# Cool car dios



## slingshot392 (Nov 27, 2008)

http://www.flickr.com/photos/[email protected]/sets/72157604247242338/show/with/2346008881/


----------



## bob8748 (May 1, 2004)

Awesome!!! I went through most but have it in my favorites for more viewing pleasure. I told my kid if you didnt know these were toys what would you think. Reminds me of a small town where my family lives in southern Ohio. I'd like to learn how he does the snow. And the lighting is great!


----------



## SJF (Dec 3, 1999)

Incredible work. Looks so realistic. 

Sean


----------



## roadrner (Jul 21, 1999)

Awesome! Looks like the real thing. Great pix. :thumbsup::thumbsup: rr


----------



## pup1970 (Apr 2, 2008)

I really like how you included real backgrounds to aid in the realism.


----------



## 98whitelightnin (Aug 15, 2009)

Those are amazing pics!


----------



## mnimud28 (Feb 13, 2010)

That is amazing, I love it. Thanks for sharing a great find.


----------



## hwsascha (May 27, 2008)

superb and awesome work with the real backgrounds. It shows how much a good picture lives from how it is taken. Also the wet roads look so realistic.


----------



## Stangfreak (Jun 7, 2007)

*dyn~o~mite !!!*


----------



## bucwheat (Mar 9, 2010)

Those are all over other forums,still amazing.


----------

## Written problem
Do these statements agree with the car diorama thread: (a) bob8748 says the photos remind him of a small town in southern Ohio where his family lives, (b) pup1970 objects to the use of real backgrounds, (c) hwsascha finds the wet roads realistic? Answer yes or no for each and quote the words of the thread that decide it. The listing that comes next is separate from the thread.

## Dataset excerpt
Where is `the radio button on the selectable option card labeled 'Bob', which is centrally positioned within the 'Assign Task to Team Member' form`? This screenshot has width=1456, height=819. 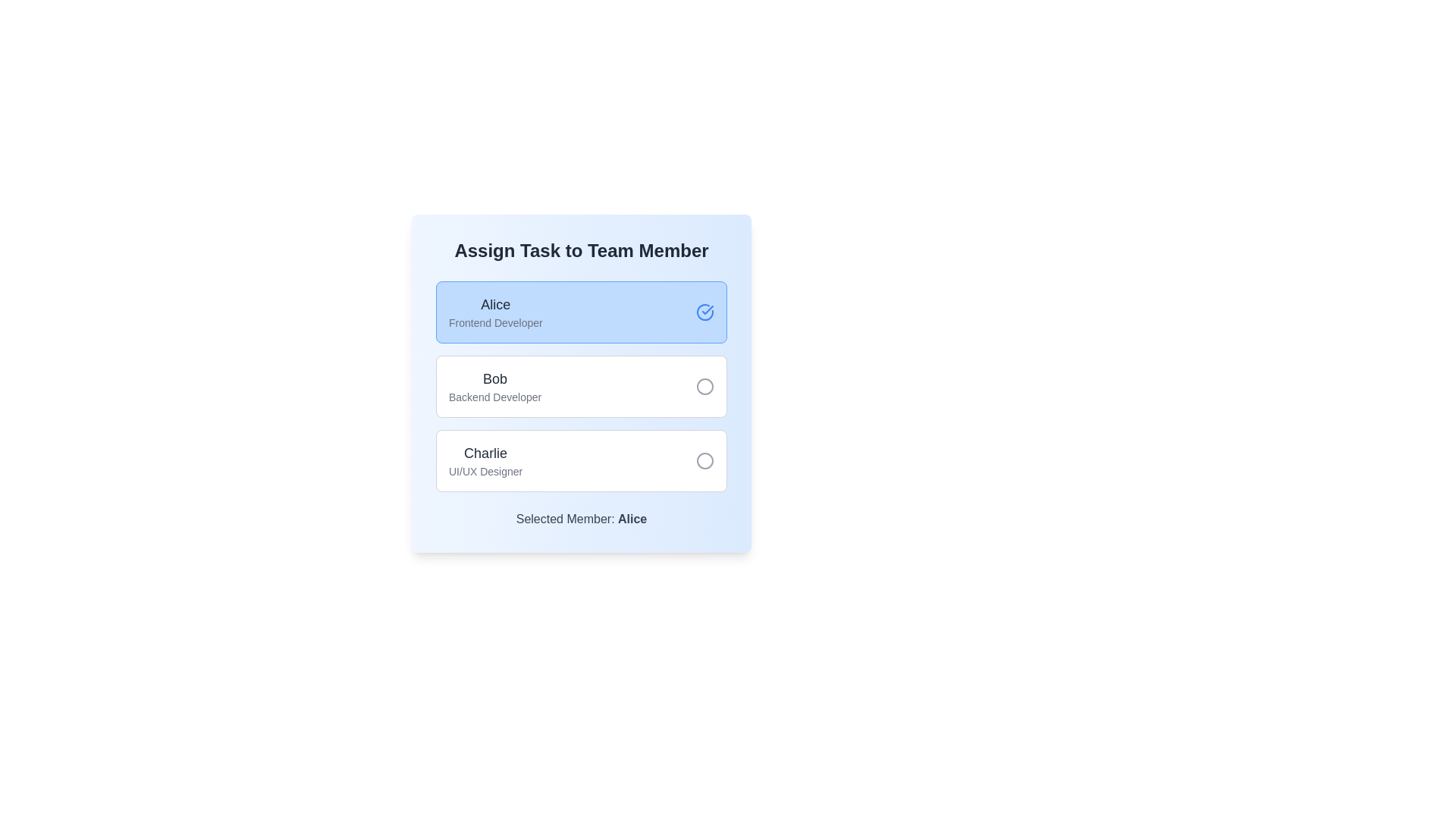
the radio button on the selectable option card labeled 'Bob', which is centrally positioned within the 'Assign Task to Team Member' form is located at coordinates (581, 385).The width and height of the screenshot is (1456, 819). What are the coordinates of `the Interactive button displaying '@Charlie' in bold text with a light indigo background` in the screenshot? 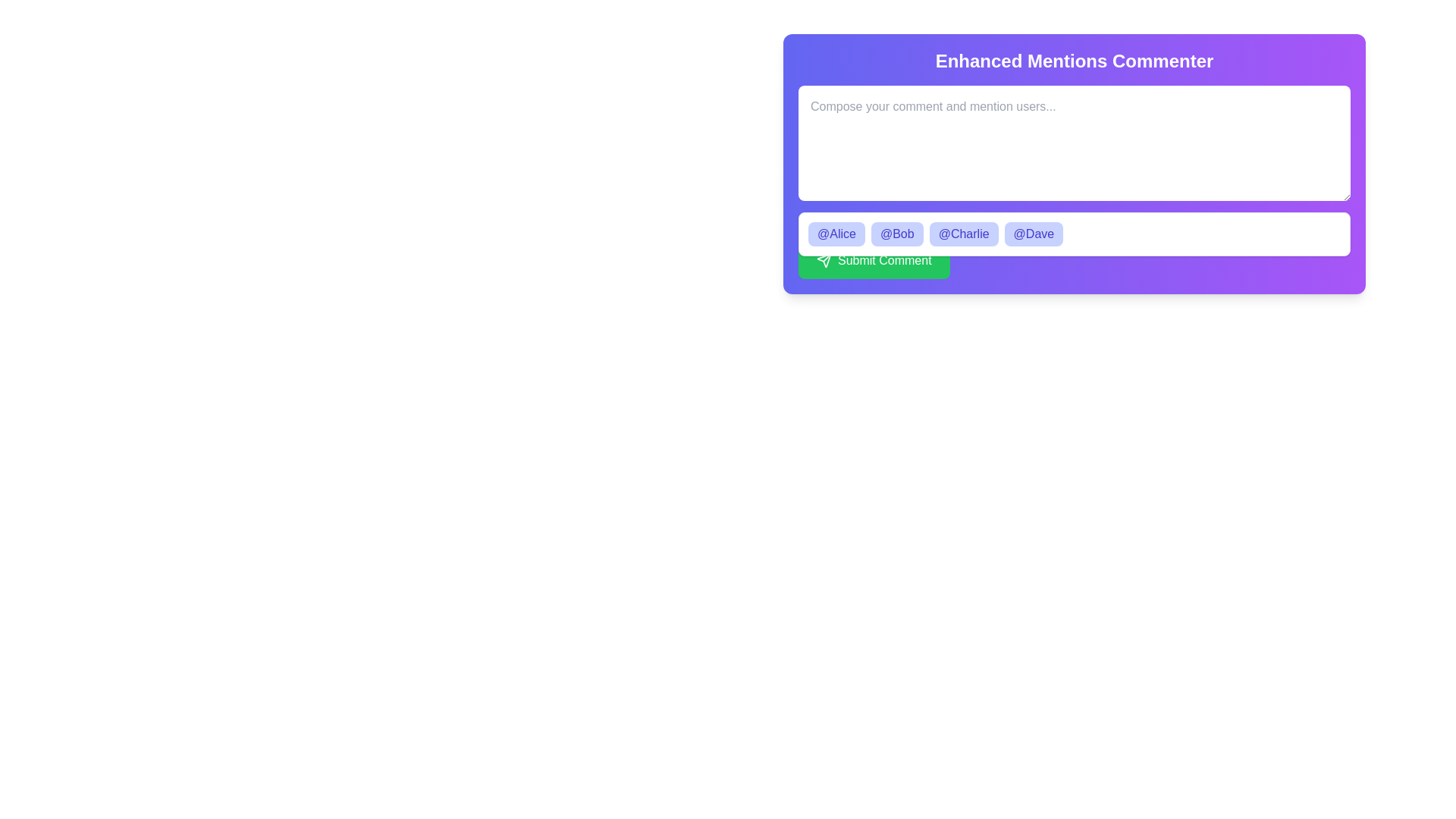 It's located at (963, 234).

## Task response
(a) Yes: "Reminds me of a small town where my family lives in southern Ohio."
(b) No: "I really like how you included real backgrounds to aid in the realism."
(c) Yes: "Also the wet roads look so realistic."